Blade Runner Holsters
Creating the Deckard Holster
In the late 1990s, once the original firearms employed to build the Blade Runner Deckard blaster had been identified, the natural follow-up was to move on to the holster. In the course of speaking with Art Shippee (the unofficial property master on the film) in the early conversations about the blaster, he had indicated that a brass blank of the gun had been produced that the production had sent to Safariland so holsters could be made. Contacting Safariland directly in the early 2000s proved to be a dead end, however, as no one at the company seemed to have any information, or the wherewithal to dig it up, on the work done for the Blade Runner production.

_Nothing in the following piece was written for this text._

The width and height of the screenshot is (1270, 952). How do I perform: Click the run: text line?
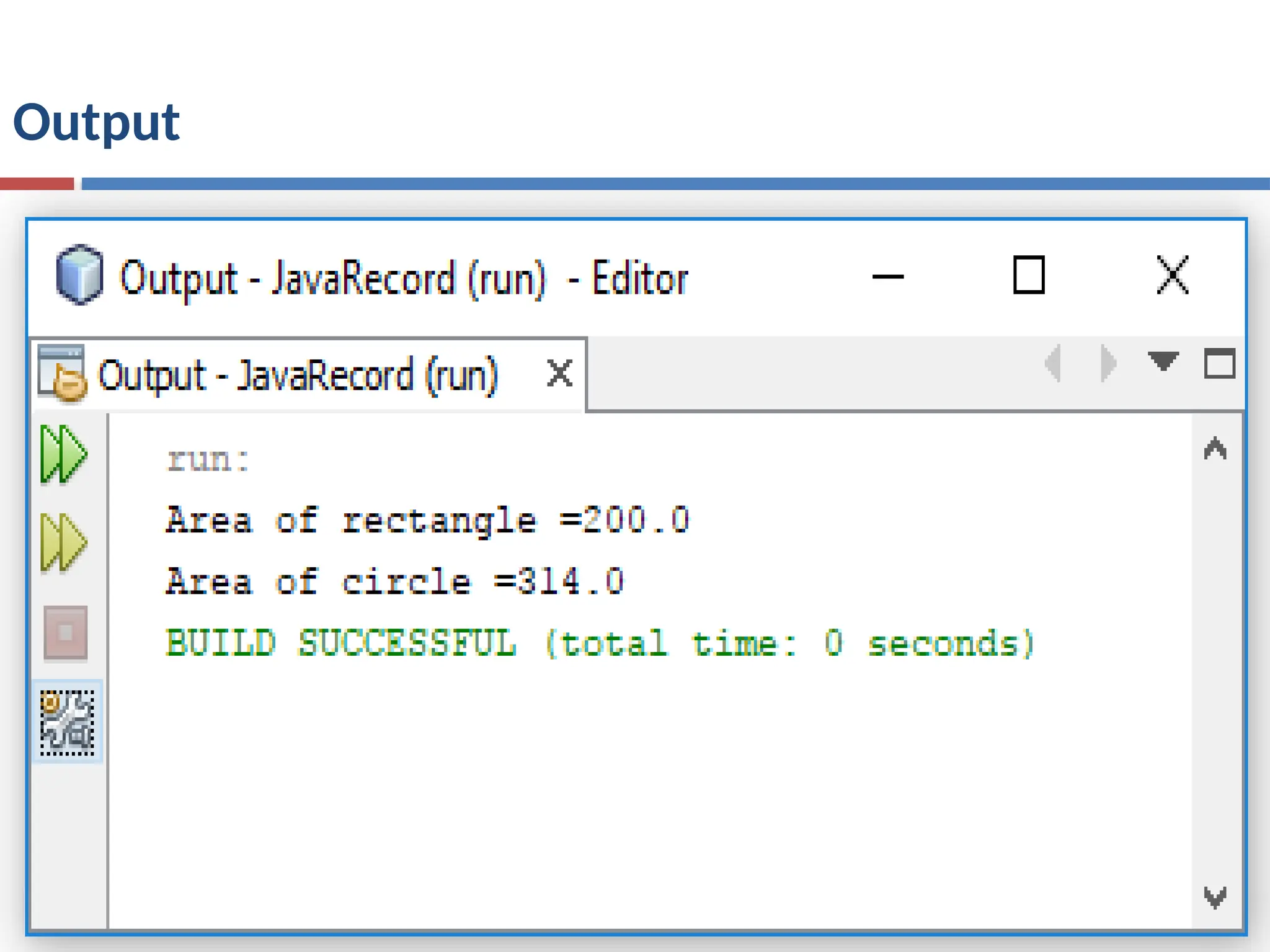(x=208, y=460)
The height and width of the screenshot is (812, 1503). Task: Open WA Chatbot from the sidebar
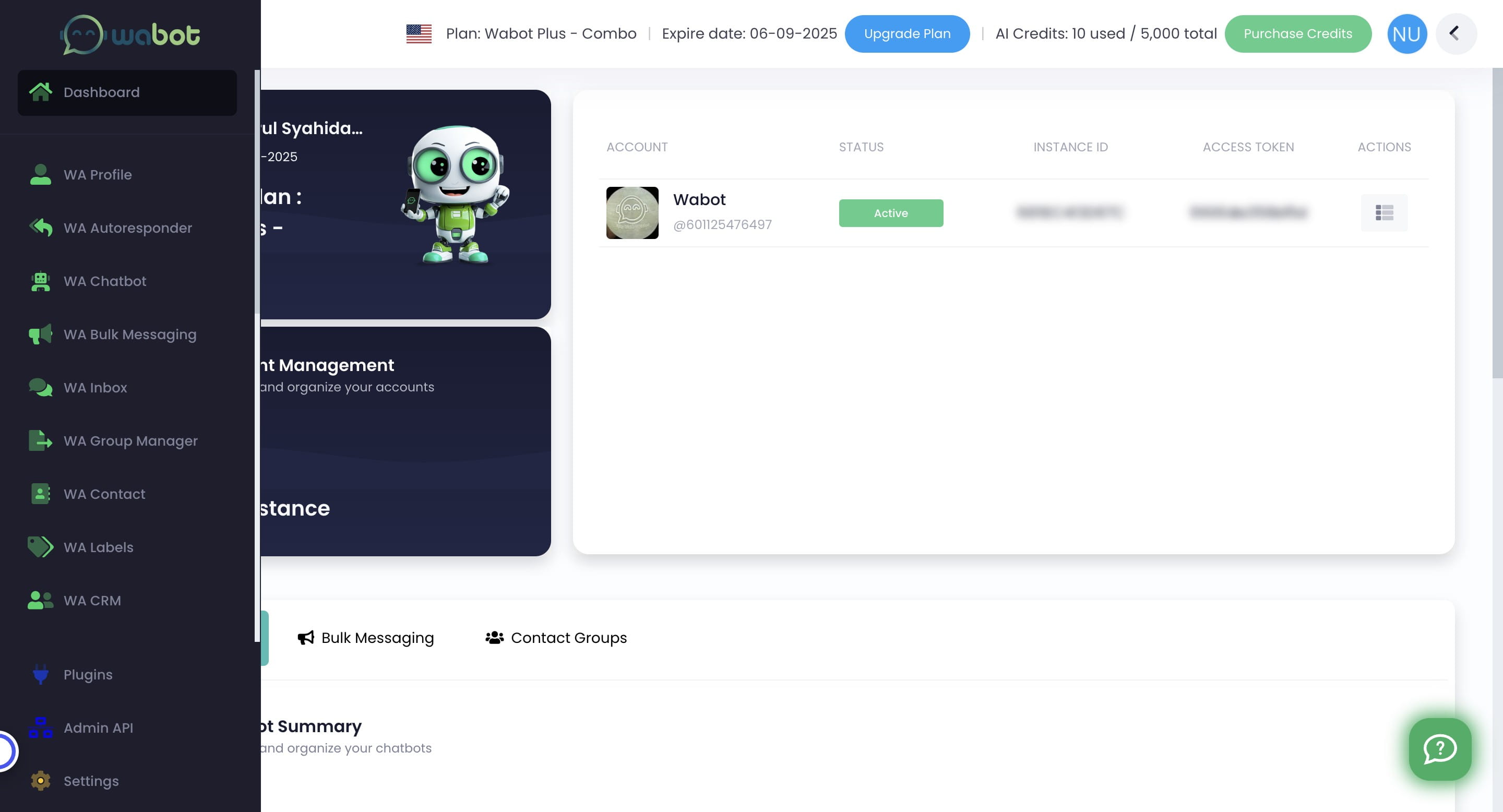click(105, 281)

For the longest time, this researcher followed all kinds of different leads, purchasing countless examples and browsing through dozens of holster catalogues issued by numerous manufacturers. At one point, Bianchi was believed to be the maker, which led to the purchase and review of numerous vintage catalogs. It was only by accident, while monitoring Safariland holster auctions on ebay, that this researcher stumbled on an interesting sale for an unusual holster, known as the Model 1000. It was made by Safariland for a relatively short time in the first part of the 1980s. This information was subsequently shared with Craig Kovach, who was able to find the rare copy of a catalog showing the various models of this holster made at the time by Safariland.
Furthermore, in order to verify that this was indeed the correct candidate, several Model 1000 holsters, and the very similar Model 1001, were purchased over time and analyzed for their suitability for use as the Rick Deckard hip holster. As time progressed, it became clear that the Model 1000 was close, but not quite right.
Based on repeated analysis of the versions produced during that period, it was soon obvious that the Deckard holster was custom-modified from an off-the-shelf Safariland Model 1001. Most likely, it was the variation created for the Smith & Wesson 5" revolver that was chosen and then adapted. Since the hip holsters made by Safariland during the period did not quite match either, it appears that a shoulder holster was altered by trimming its "ears" and repurposing it as a belt-mounted variation. Why Safariland chose a modified shoulder holster over an existing hip version is unknown, but there must have been practical considerations that made this the most convenient choice.
Additionally, a few years after identifying the Safariland Model 1001 as the base holster for the Deckard unit, Blade Runner expert and uberfan Gary Willoughby was able to view and photograph an original Deckard holster presented for sale at a Profiles in History auction in Los Angles, California. This particular copy was mated to a stunt blaster that was subsequently sold to Microsoft cofounder Paul Allen and is now on display at the Sci-Fi museum in Seattle, Washington. Thanks to these images, the fact that a Safariland holster had been used was confirmed, as the custom belt loop on the back of the prop not only had the famous Safariland antelope stamp on it, but a unique model number of ‘2000’ as well. Since the prop was made in 1981 and the value does not match any known Safariland product models of the day, the number was quite likely chosen in homage to the film. Although the numeral representing the year during which Blade Runner takes place—2019—would certainly have been cooler, the earlier year-like number is just as fascinating and compelling.
Also, it was later observed that Captain Bryant wore a shoulder holster of some kind on screen. The visible straps looked eerily similar to those of the 1000 series Safariland holsters. When this prop also eventually surfaced in the collector’s market, the fact that it was an unaltered Safariland 1001 shoulder holster helped further confirm that the Deckard holster was certainly descended from the standard 1001 model designed for the Smith & Wesson 5" revolver.
In conclusion, the search for the correct Rick Deckard Blade Runner blaster holster was an endeavor fraught with false leads that seemed to go on interminably with long odds of ever being resolved. The effort nonetheless proved to be just as rewarding as the one expended on the sidearm. In fact, it was even harder and more complicated to identify this particular prop than the blaster, as the Safariland Model 1000 and Model 1001 shoulder holsters were produced for only one or two years, and so few appear to have been manufactured.